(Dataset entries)
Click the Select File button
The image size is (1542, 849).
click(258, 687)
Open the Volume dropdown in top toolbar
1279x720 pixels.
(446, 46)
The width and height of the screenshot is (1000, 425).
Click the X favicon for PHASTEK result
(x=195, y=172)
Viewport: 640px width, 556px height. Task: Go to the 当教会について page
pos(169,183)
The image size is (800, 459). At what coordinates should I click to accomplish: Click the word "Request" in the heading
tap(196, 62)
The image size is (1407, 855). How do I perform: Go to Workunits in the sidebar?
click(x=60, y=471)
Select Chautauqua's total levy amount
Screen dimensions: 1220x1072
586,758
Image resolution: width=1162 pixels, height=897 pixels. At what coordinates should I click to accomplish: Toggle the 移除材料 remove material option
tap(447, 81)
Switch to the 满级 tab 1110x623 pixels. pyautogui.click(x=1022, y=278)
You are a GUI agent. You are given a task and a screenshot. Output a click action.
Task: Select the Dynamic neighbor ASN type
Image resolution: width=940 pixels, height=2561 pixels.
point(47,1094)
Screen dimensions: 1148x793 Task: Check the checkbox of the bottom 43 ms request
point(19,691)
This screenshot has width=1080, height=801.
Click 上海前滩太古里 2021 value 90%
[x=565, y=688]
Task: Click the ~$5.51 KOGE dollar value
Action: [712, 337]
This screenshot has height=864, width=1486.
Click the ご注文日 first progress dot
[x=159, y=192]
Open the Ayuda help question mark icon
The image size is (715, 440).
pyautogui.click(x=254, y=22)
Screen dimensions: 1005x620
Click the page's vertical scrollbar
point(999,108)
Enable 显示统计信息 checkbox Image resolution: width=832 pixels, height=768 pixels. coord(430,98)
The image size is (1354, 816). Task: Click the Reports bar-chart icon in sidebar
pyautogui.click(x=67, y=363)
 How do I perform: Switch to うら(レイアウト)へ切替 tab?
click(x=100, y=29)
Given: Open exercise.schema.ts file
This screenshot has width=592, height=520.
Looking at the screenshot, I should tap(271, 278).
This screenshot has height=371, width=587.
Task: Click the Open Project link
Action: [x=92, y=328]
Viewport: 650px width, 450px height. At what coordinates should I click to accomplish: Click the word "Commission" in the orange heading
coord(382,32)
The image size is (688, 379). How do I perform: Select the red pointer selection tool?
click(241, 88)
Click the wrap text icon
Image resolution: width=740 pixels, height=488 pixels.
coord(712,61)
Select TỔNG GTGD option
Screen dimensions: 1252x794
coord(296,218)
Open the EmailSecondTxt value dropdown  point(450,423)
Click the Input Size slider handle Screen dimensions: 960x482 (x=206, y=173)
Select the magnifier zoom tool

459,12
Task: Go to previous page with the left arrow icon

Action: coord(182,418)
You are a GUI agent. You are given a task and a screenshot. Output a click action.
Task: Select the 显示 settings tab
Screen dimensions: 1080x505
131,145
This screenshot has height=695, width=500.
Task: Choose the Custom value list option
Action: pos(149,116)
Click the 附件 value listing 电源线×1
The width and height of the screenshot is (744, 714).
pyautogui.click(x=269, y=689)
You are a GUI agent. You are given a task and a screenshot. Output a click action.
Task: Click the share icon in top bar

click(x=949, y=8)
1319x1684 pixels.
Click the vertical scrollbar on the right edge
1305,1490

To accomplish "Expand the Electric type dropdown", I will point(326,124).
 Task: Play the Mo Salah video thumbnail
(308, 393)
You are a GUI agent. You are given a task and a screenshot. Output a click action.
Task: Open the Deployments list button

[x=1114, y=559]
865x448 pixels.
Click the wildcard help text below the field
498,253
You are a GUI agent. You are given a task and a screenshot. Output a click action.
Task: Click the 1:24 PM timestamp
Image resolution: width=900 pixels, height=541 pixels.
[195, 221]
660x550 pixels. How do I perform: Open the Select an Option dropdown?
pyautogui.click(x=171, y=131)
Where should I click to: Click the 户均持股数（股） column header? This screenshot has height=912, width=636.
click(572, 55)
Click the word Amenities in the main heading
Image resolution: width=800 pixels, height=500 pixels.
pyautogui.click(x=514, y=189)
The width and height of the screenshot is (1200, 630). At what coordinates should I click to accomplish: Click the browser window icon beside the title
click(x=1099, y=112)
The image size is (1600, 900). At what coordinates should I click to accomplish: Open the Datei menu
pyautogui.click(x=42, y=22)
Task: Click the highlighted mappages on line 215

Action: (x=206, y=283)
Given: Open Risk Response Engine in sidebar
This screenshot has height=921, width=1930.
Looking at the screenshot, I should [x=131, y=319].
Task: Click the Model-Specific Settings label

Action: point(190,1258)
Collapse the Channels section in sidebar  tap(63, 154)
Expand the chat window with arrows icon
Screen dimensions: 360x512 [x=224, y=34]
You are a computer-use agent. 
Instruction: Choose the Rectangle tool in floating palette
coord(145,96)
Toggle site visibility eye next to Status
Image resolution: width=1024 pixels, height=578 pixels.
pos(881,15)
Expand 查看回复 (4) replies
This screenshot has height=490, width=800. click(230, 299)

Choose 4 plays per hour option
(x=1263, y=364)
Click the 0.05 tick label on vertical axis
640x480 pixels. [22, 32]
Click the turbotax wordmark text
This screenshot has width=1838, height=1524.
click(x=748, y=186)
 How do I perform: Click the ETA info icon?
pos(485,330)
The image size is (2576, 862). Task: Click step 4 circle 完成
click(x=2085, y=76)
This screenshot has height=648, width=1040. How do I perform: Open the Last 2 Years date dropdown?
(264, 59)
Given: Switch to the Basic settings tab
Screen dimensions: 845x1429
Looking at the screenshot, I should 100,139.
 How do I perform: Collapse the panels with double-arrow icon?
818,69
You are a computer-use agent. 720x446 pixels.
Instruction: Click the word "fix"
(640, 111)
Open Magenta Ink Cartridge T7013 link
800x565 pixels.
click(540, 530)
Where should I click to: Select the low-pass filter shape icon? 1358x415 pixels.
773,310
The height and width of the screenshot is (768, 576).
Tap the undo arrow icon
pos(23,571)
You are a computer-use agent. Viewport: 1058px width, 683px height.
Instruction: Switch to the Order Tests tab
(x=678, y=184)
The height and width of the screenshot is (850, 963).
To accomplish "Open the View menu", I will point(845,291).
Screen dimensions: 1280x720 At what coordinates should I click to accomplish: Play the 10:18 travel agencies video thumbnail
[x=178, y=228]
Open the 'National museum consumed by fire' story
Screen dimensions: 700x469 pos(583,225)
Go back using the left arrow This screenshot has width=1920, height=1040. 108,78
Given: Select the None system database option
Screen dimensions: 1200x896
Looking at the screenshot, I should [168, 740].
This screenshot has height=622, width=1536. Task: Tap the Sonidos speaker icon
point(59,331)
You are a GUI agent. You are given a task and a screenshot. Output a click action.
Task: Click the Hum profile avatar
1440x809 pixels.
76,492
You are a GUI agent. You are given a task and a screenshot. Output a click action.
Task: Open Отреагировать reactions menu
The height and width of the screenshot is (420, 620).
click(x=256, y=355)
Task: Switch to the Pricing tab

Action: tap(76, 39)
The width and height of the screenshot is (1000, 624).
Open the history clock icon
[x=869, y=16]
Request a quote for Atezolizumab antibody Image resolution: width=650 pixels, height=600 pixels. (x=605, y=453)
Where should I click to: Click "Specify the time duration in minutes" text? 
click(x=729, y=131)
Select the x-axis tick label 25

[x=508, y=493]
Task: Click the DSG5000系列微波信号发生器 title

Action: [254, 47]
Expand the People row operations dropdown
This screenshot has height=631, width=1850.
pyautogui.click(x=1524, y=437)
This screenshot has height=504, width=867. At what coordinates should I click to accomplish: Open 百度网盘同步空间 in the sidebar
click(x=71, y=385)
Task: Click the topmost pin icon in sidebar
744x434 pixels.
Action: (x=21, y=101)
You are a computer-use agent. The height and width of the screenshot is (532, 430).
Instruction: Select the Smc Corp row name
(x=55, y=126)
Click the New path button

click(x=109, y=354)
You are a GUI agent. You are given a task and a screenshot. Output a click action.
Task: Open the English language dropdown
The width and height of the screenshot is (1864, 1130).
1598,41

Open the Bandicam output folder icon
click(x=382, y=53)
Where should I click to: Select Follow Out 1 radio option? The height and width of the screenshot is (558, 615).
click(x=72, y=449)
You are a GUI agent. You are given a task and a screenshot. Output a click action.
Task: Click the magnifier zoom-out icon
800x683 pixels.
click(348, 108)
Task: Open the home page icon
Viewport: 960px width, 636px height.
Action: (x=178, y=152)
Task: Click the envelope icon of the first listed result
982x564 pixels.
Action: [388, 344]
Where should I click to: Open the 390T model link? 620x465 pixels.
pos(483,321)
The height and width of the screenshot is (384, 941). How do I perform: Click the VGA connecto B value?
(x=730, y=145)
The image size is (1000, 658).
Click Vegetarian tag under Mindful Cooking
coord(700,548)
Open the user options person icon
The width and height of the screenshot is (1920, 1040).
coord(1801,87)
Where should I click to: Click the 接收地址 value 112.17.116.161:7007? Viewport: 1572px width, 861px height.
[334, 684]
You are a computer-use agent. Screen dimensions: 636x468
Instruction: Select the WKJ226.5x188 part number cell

PROBLEM TO SOLVE ::
Within the entries above, find every line where the string "type" occurs, and copy it.

RESULT BELOW ::
Task: Select the Dynamic neighbor ASN type
To accomplish "Expand the Electric type dropdown", I will point(326,124).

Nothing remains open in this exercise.